▶ _MATERIALS PROVIDED_
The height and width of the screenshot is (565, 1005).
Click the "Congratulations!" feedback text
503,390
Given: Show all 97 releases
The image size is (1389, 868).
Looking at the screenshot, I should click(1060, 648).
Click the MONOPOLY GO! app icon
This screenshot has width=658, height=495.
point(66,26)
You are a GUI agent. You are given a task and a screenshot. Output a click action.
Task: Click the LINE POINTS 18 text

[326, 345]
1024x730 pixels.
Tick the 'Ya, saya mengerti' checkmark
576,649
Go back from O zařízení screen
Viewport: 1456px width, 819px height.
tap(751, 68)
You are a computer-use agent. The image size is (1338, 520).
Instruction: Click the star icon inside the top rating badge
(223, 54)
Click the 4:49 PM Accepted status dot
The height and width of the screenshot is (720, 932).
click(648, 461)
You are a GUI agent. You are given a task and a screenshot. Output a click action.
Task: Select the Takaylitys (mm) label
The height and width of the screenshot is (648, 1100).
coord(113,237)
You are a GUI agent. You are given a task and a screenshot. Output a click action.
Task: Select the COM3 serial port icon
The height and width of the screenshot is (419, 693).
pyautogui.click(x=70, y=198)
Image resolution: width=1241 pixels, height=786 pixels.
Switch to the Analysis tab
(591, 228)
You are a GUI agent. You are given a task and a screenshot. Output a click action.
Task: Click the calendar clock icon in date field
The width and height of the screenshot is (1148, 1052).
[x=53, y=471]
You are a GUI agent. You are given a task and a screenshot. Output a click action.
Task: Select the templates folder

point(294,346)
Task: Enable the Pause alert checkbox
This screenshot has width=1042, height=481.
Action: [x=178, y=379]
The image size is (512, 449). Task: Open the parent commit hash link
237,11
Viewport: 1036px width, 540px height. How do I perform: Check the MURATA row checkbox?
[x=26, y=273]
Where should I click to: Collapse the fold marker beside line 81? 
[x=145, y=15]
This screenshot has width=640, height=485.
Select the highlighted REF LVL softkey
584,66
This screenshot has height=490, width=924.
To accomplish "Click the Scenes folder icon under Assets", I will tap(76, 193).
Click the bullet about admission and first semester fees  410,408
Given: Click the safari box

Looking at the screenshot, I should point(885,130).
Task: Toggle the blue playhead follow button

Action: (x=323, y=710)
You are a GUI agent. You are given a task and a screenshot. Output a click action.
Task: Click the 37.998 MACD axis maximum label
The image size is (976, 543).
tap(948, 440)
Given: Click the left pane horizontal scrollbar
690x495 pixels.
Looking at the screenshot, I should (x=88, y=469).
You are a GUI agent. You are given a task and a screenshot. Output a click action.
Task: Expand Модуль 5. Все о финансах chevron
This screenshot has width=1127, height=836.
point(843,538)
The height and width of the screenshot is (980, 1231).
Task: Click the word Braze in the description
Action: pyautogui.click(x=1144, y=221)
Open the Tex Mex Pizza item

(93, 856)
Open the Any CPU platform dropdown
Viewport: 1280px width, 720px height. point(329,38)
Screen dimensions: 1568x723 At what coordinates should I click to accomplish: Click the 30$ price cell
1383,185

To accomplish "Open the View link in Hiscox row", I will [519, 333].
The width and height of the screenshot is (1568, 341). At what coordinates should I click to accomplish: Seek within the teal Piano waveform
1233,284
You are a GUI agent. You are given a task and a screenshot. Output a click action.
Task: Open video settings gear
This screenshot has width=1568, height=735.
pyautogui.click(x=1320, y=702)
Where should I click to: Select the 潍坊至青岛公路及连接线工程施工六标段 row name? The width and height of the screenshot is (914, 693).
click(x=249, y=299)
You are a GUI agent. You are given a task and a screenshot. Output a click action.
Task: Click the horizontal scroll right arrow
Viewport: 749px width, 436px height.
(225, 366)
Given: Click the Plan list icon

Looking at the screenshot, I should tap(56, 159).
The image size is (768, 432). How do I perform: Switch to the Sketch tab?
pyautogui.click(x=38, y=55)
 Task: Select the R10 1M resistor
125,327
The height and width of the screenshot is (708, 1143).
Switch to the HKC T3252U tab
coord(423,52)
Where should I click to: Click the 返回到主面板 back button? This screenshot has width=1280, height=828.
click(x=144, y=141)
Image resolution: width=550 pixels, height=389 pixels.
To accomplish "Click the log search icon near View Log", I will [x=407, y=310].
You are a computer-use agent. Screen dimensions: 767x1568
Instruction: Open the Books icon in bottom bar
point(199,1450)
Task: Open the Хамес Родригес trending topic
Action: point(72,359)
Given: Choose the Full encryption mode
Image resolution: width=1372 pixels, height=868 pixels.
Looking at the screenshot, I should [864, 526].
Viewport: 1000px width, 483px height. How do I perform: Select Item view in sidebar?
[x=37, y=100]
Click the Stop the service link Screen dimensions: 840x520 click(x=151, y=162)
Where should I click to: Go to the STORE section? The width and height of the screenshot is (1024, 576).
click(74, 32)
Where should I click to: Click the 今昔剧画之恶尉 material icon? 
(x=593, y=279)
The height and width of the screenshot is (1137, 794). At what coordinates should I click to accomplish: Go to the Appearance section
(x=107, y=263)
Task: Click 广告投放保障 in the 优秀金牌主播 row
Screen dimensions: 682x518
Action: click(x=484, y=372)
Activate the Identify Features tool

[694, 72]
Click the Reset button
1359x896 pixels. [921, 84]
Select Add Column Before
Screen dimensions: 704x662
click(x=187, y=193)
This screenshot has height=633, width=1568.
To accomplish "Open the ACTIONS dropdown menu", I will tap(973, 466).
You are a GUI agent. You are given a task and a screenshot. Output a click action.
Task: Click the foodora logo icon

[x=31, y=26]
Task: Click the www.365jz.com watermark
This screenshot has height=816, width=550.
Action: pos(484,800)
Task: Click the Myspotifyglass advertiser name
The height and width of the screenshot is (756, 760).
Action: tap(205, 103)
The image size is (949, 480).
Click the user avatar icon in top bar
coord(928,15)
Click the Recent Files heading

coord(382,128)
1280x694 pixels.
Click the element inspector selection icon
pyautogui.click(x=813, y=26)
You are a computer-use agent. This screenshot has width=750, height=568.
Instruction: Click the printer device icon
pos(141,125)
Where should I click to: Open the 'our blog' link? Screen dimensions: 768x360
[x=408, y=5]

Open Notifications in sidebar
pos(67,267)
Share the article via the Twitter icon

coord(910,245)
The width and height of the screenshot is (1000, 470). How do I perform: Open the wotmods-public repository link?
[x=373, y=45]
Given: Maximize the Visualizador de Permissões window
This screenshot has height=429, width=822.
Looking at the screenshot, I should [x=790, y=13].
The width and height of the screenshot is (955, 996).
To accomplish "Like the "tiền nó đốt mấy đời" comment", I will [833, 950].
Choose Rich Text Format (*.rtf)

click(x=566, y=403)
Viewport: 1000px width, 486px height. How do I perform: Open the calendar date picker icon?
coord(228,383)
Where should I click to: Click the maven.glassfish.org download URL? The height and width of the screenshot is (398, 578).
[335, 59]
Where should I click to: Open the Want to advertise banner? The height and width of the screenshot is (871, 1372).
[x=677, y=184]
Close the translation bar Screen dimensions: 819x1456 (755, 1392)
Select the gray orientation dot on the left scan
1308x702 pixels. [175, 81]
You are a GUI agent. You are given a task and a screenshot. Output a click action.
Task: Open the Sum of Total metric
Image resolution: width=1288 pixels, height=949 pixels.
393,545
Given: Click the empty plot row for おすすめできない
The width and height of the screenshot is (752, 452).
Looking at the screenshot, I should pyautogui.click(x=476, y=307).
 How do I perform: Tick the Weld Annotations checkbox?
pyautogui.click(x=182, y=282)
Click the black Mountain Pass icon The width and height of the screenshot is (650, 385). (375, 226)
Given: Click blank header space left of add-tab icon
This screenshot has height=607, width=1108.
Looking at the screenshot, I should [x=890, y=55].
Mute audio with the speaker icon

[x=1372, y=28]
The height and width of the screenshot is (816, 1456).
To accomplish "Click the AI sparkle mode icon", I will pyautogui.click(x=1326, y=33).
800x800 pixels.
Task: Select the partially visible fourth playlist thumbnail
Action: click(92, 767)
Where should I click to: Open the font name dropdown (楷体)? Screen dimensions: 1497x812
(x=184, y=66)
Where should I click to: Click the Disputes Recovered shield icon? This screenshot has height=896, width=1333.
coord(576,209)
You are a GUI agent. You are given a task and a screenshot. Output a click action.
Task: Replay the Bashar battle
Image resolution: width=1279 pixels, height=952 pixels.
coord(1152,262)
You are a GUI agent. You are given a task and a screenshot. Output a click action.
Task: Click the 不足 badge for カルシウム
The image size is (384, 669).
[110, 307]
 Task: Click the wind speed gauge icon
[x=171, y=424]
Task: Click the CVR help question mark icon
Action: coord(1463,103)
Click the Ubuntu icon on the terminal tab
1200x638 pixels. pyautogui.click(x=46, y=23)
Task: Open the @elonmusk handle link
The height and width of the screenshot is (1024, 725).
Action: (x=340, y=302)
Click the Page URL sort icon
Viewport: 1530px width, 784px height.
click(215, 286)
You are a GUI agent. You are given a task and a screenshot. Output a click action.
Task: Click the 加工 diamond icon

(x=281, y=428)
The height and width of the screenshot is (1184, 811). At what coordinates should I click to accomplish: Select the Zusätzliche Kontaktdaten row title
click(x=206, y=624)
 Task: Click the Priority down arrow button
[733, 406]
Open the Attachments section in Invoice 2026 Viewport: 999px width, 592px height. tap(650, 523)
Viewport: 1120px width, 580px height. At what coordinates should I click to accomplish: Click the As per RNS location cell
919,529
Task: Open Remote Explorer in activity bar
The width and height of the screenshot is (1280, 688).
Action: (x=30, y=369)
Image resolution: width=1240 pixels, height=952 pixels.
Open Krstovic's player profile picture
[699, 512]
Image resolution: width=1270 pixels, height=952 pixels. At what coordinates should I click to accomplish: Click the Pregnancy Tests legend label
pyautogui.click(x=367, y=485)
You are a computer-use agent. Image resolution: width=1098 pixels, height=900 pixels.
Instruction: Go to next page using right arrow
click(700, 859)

▶ _ACTIVITY_
Give only the lines from the one holding "Task: Click the LINE POINTS 18 text" through the one holding "Click the bullet", each restated exactly as it appears above.

▶ _TASK RESPONSE_
Task: Click the LINE POINTS 18 text

[326, 345]
1024x730 pixels.
Tick the 'Ya, saya mengerti' checkmark
576,649
Go back from O zařízení screen
Viewport: 1456px width, 819px height.
tap(751, 68)
You are a computer-use agent. The image size is (1338, 520).
Instruction: Click the star icon inside the top rating badge
(223, 54)
Click the 4:49 PM Accepted status dot
The height and width of the screenshot is (720, 932).
click(648, 461)
You are a GUI agent. You are given a task and a screenshot. Output a click action.
Task: Select the Takaylitys (mm) label
The height and width of the screenshot is (648, 1100).
coord(113,237)
You are a GUI agent. You are given a task and a screenshot. Output a click action.
Task: Select the COM3 serial port icon
The height and width of the screenshot is (419, 693).
pyautogui.click(x=70, y=198)
Image resolution: width=1241 pixels, height=786 pixels.
Switch to the Analysis tab
(591, 228)
You are a GUI agent. You are given a task and a screenshot. Output a click action.
Task: Click the calendar clock icon in date field
The width and height of the screenshot is (1148, 1052).
[x=53, y=471]
You are a GUI agent. You are given a task and a screenshot. Output a click action.
Task: Select the templates folder

point(294,346)
Task: Enable the Pause alert checkbox
This screenshot has width=1042, height=481.
Action: [x=178, y=379]
The image size is (512, 449). Task: Open the parent commit hash link
237,11
Viewport: 1036px width, 540px height. How do I perform: Check the MURATA row checkbox?
[x=26, y=273]
Where should I click to: Collapse the fold marker beside line 81? 
[x=145, y=15]
This screenshot has width=640, height=485.
Select the highlighted REF LVL softkey
584,66
This screenshot has height=490, width=924.
To accomplish "Click the Scenes folder icon under Assets", I will tap(76, 193).
Click the bullet about admission and first semester fees  410,408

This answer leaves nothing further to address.